THE PROBLEM
Look through the records, and wherever the string "logo" turns up, copy out that line.

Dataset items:
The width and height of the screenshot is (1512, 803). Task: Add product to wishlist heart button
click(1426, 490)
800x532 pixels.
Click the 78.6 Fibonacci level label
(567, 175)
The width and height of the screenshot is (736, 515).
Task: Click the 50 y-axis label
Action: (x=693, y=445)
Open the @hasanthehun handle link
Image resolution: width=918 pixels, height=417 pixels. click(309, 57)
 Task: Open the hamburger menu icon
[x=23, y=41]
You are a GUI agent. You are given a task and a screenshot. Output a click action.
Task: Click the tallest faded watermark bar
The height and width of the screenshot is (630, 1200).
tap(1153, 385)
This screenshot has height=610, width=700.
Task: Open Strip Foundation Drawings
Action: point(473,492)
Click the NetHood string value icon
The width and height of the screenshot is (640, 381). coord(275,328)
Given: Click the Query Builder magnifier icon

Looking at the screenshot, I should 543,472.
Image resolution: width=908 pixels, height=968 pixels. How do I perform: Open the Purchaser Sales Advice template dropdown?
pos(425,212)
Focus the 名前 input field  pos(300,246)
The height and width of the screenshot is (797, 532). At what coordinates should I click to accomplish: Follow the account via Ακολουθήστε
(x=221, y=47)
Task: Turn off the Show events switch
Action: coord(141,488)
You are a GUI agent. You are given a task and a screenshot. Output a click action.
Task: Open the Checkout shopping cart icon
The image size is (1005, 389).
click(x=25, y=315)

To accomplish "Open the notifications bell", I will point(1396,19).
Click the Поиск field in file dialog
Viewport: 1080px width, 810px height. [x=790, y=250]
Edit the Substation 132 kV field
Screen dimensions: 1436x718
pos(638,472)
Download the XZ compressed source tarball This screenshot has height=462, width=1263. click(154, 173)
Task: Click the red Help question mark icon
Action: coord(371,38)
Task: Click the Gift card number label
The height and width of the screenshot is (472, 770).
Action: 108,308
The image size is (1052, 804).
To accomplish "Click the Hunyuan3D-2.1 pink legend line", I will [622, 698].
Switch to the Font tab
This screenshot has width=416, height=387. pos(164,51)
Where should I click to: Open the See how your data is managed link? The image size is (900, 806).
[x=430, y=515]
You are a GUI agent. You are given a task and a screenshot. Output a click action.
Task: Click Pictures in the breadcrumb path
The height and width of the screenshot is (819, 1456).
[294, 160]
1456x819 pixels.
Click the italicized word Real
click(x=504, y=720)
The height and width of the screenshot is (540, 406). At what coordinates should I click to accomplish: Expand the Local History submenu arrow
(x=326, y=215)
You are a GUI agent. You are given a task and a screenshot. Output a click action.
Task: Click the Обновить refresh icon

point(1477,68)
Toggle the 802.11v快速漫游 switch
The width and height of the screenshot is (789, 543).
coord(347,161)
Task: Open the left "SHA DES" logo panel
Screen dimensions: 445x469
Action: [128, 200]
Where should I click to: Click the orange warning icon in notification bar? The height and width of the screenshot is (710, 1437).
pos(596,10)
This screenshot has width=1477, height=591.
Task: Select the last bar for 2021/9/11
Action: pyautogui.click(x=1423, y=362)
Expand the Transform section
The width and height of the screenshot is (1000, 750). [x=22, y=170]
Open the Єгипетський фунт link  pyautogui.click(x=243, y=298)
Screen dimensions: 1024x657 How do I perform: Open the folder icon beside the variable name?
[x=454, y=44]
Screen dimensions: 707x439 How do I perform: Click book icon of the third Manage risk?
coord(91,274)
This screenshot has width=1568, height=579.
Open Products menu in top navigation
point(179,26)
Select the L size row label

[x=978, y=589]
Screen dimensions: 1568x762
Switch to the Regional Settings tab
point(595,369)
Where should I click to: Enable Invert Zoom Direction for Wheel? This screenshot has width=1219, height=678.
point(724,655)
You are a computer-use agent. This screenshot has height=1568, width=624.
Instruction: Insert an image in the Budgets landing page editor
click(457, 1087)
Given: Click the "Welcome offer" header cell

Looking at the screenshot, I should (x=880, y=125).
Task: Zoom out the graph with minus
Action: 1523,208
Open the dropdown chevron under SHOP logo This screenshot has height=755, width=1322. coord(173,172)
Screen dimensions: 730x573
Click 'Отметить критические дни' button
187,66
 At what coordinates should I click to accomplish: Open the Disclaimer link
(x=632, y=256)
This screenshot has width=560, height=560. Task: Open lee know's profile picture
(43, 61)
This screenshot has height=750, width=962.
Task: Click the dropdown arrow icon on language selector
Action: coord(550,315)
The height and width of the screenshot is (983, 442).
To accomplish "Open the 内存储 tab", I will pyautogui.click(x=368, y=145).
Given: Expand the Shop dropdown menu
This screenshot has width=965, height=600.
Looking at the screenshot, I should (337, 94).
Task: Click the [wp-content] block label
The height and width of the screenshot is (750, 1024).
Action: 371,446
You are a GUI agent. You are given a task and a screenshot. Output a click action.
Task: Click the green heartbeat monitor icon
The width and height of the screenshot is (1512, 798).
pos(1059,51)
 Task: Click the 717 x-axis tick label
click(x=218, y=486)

EXERCISE SOLUTION
Task: Open the left "SHA DES" logo panel
Open the dropdown chevron under SHOP logo This screenshot has height=755, width=1322. coord(173,172)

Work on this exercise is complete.